Business Development is often the new skill that an agency needs to develop and it focuses on utilizing staff time to be used in new spaces and building new partnerships.
State arts agencies typically know their sector very well, but getting to know a new sector – or other public agencies – can be challenging.
Here are some simple ways to start business development work that we have utilized at Mass Cultural Council:
- Create monthly or quarterly goals for staff to make contact and/or attend events in other sectors.
- Join email lists of service organizations in the business community, health care, health equity, substance abuse, and other adjacent sectors.
- Through those email lists learn about new events, webinars, and contacts.
- Show up and sit in the front row. Sitting in the front row has a lot of advantages. You can interact with panelists or speakers, have access to them after programs, and, over time, reminds people that the arts are in the room.
- Build relationships: This is something state arts agencies know how to do, and do well. We build relationships with grantees, we talk about what we’re passionate about, and we make connections.
- Identify change champions: As you are building relationships you will find people who are ready and willing to be a champion for this cause within their agency, business, or sector. These are the people who are most effective at moving their organizations.
To reiterate: Philanthropy is a catalyst for social prescription, not a sustaining force. The goal of this work is for arts and cultural organizations to BE PAID for the therapeutic benefit they provide as a part of clients’ treatment plans.

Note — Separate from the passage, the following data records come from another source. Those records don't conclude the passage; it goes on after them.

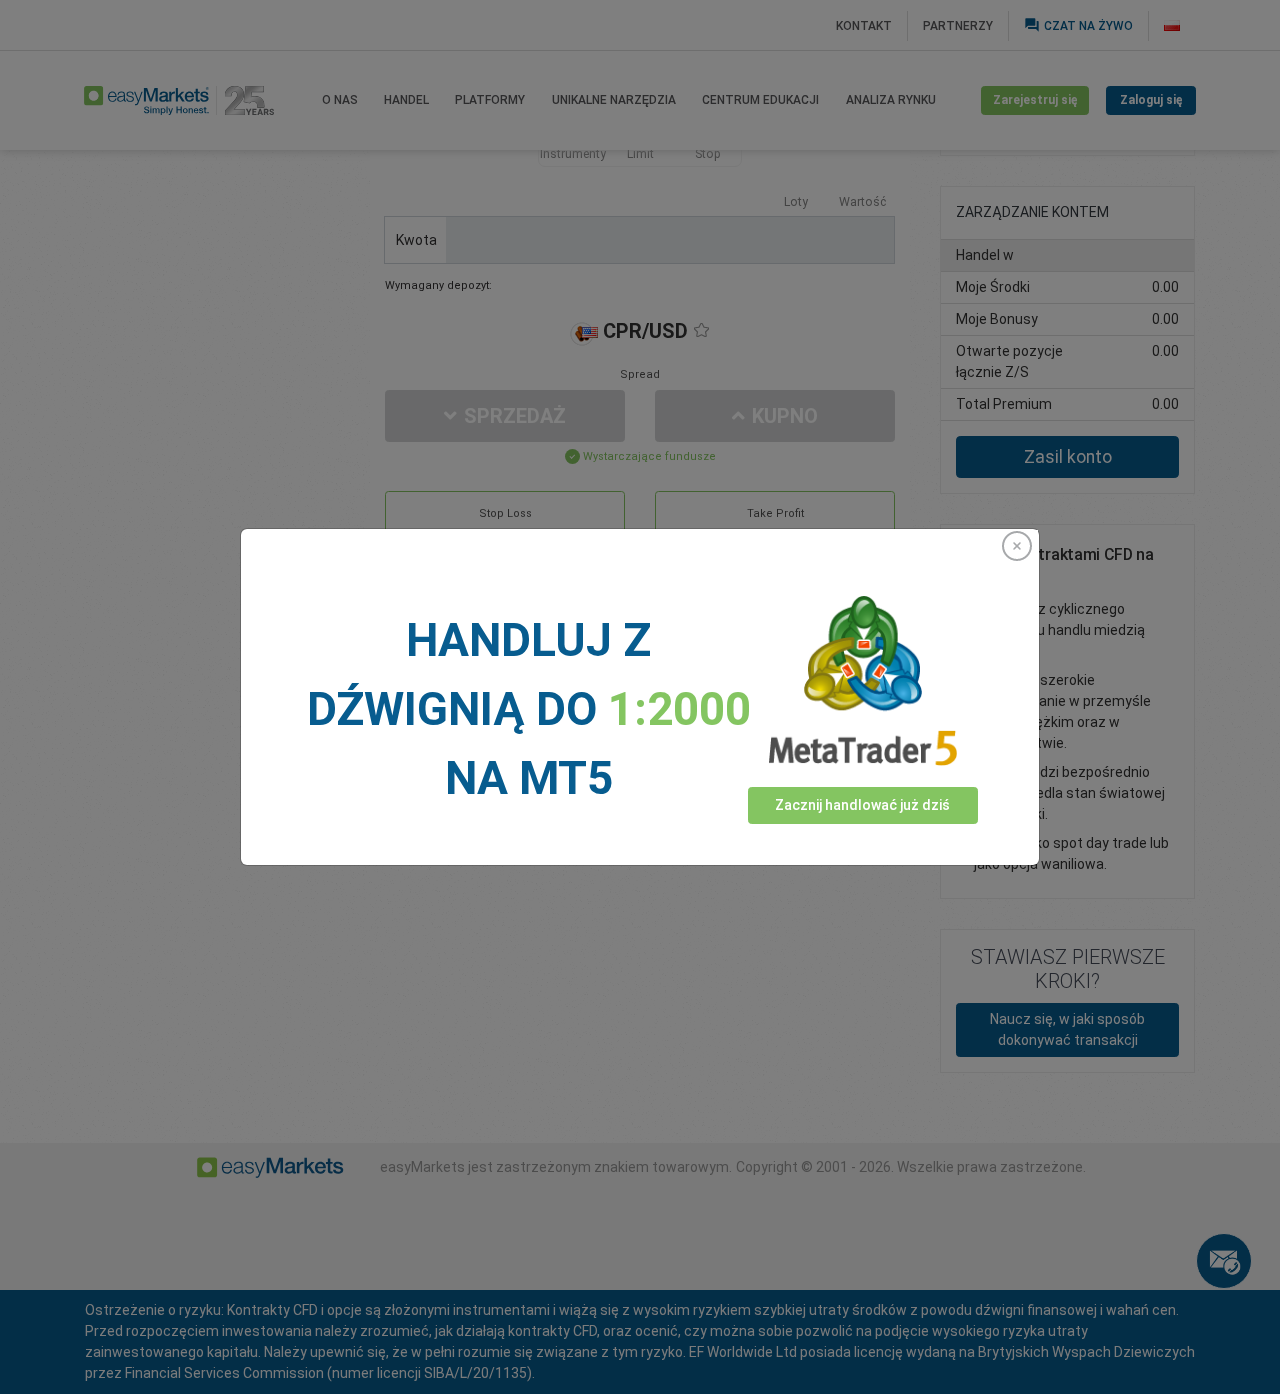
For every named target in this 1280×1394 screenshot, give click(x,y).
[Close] (1017, 546)
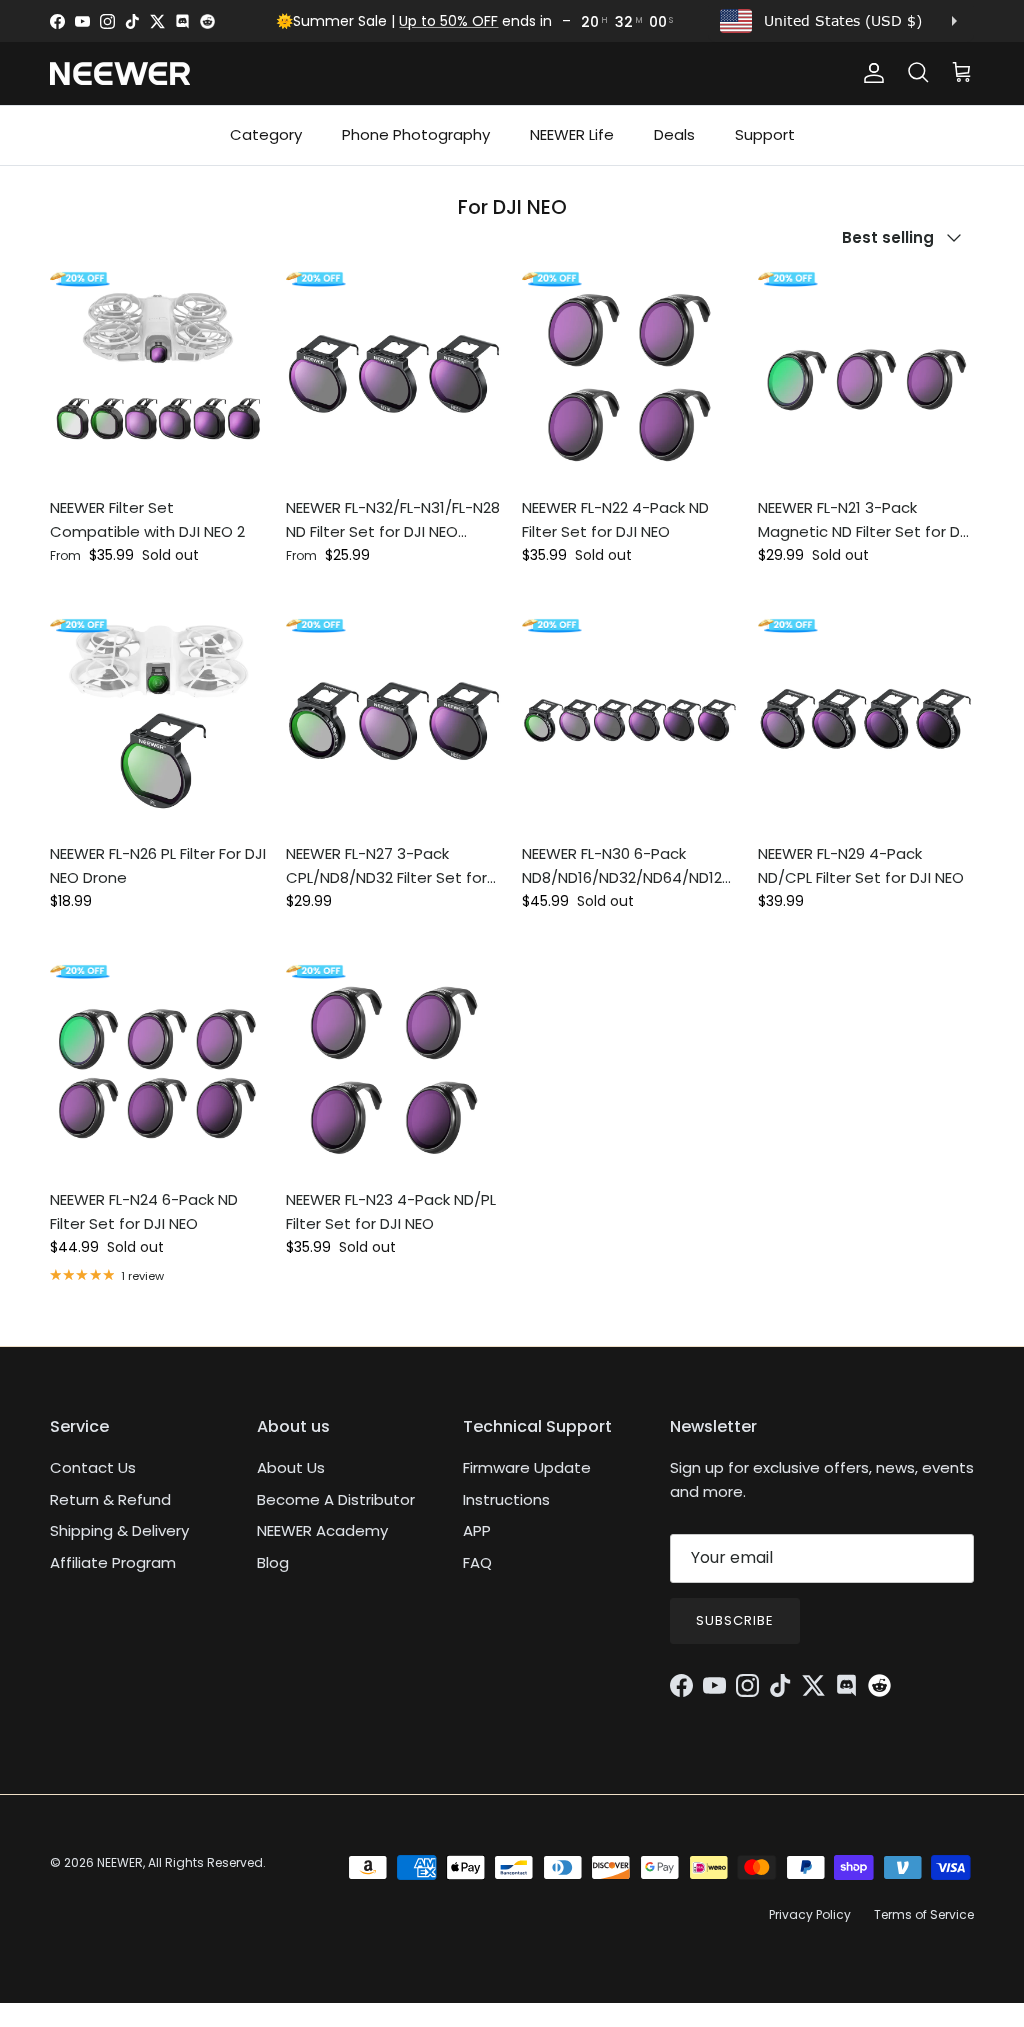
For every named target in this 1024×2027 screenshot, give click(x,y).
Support (765, 134)
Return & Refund (110, 1499)
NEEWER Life (572, 134)
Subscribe (735, 1620)
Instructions (506, 1499)
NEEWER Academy (322, 1530)
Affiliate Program (113, 1562)
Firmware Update (527, 1467)
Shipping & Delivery (119, 1530)
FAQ (477, 1562)
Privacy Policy (810, 1914)
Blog (273, 1562)
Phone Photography (416, 134)
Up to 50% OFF (448, 21)
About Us (291, 1467)
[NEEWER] (120, 73)
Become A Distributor (336, 1499)
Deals (674, 134)
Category (266, 134)
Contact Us (93, 1467)
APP (477, 1530)
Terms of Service (924, 1914)
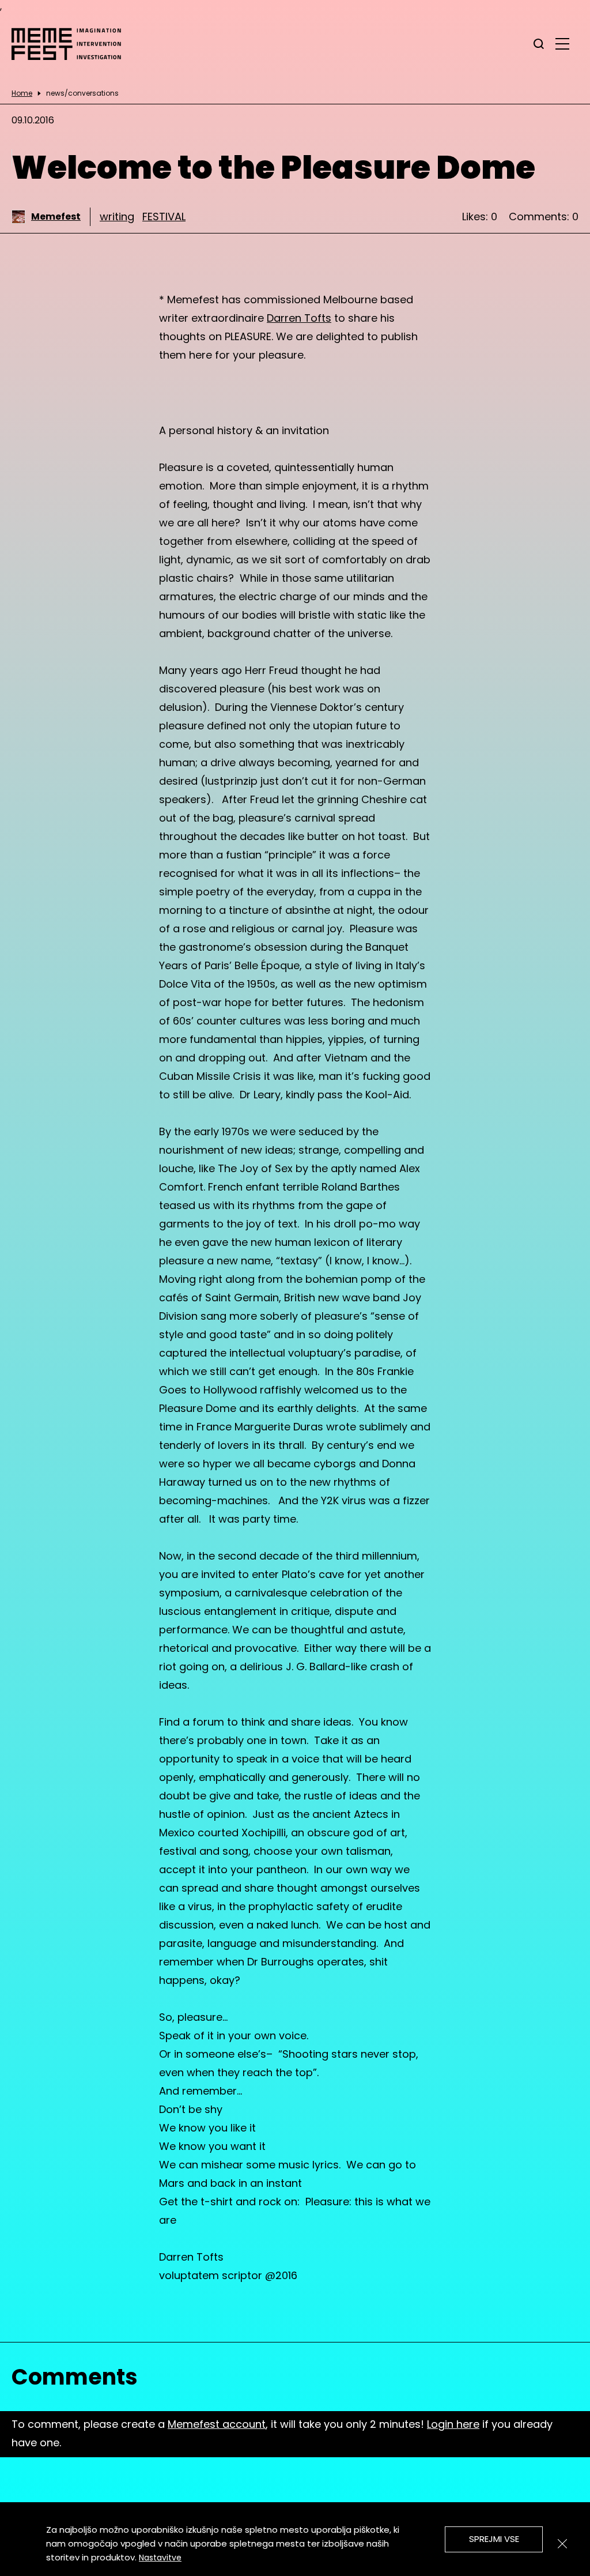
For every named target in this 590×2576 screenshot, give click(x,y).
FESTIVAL (164, 216)
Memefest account (217, 2424)
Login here (453, 2424)
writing (117, 216)
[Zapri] (562, 2543)
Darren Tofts (299, 318)
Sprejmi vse (494, 2539)
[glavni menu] (562, 43)
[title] (539, 44)
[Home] (72, 44)
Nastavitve (160, 2557)
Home (22, 93)
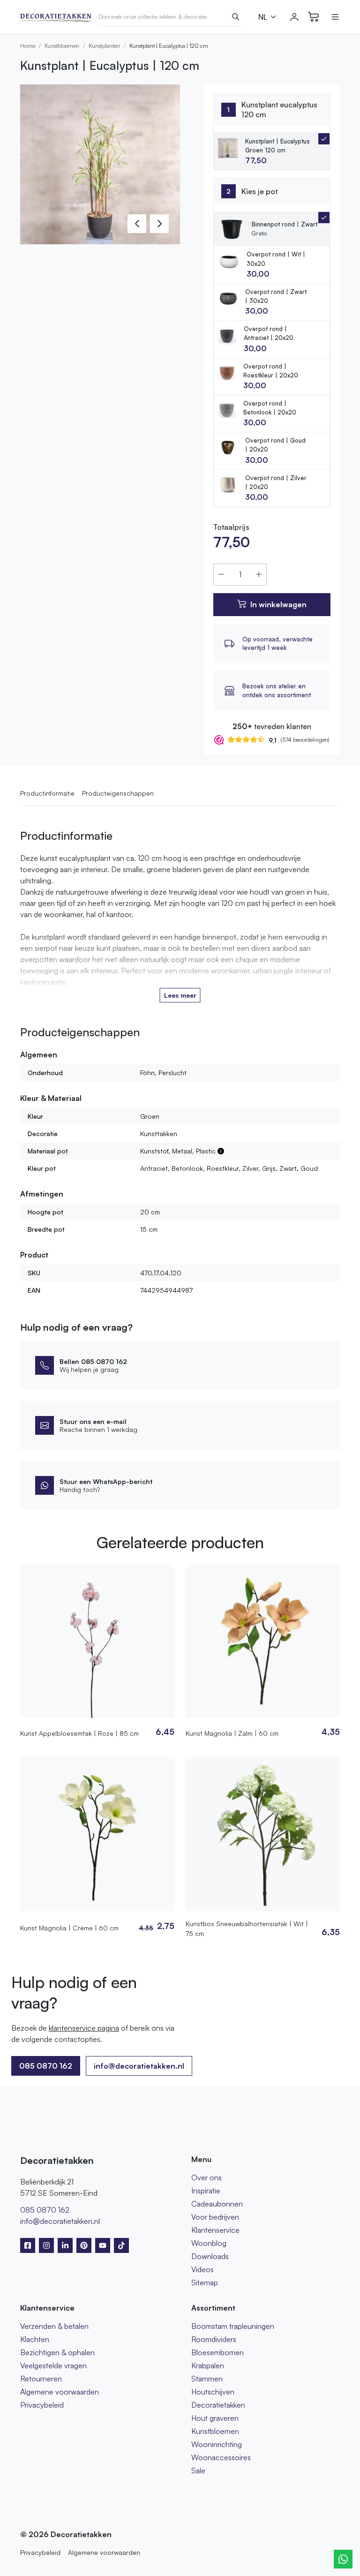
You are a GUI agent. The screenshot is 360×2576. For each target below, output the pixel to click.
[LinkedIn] (65, 2245)
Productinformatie (47, 793)
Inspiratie (205, 2190)
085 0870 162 (44, 2209)
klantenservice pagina (84, 2028)
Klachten (34, 2339)
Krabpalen (207, 2365)
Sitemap (204, 2282)
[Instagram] (46, 2245)
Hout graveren (215, 2418)
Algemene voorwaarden (59, 2391)
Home (27, 45)
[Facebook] (27, 2245)
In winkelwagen (278, 604)
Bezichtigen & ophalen (57, 2352)
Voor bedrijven (215, 2217)
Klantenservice (215, 2230)
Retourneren (41, 2378)
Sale (198, 2470)
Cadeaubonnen (217, 2203)
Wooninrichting (216, 2444)
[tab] (272, 264)
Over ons (206, 2177)
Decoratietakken (218, 2405)
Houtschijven (212, 2391)
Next (159, 223)
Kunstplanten (104, 45)
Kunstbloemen (62, 45)
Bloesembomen (217, 2352)
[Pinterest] (83, 2245)
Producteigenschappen (118, 793)
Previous (137, 223)
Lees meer (180, 995)
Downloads (210, 2256)
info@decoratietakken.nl (139, 2066)
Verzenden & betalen (54, 2326)
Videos (202, 2269)
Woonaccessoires (221, 2457)
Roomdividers (213, 2339)
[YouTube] (102, 2245)
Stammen (207, 2378)
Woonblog (208, 2243)
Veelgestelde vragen (53, 2365)
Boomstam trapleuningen (232, 2326)
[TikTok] (121, 2245)
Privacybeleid (42, 2405)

The work of raising awareness and advocating for social prescription can feel like a lot for staff. It goes a step beyond grantmaking and looks at broader change for our field. As state arts agencies, we know our field, we work to make our grant making impactful and equitable AND we can work to expand resources for our field through this work.
In February 2026, the Agency is proud to present at the National Assembly of State Arts Agency’s Hearts of Practice convening, aimed at building knowledge and strengthening the practices of state and jurisdictional arts agency (SAA) and regional arts organization (RAO) staff at the intersection of the arts and health.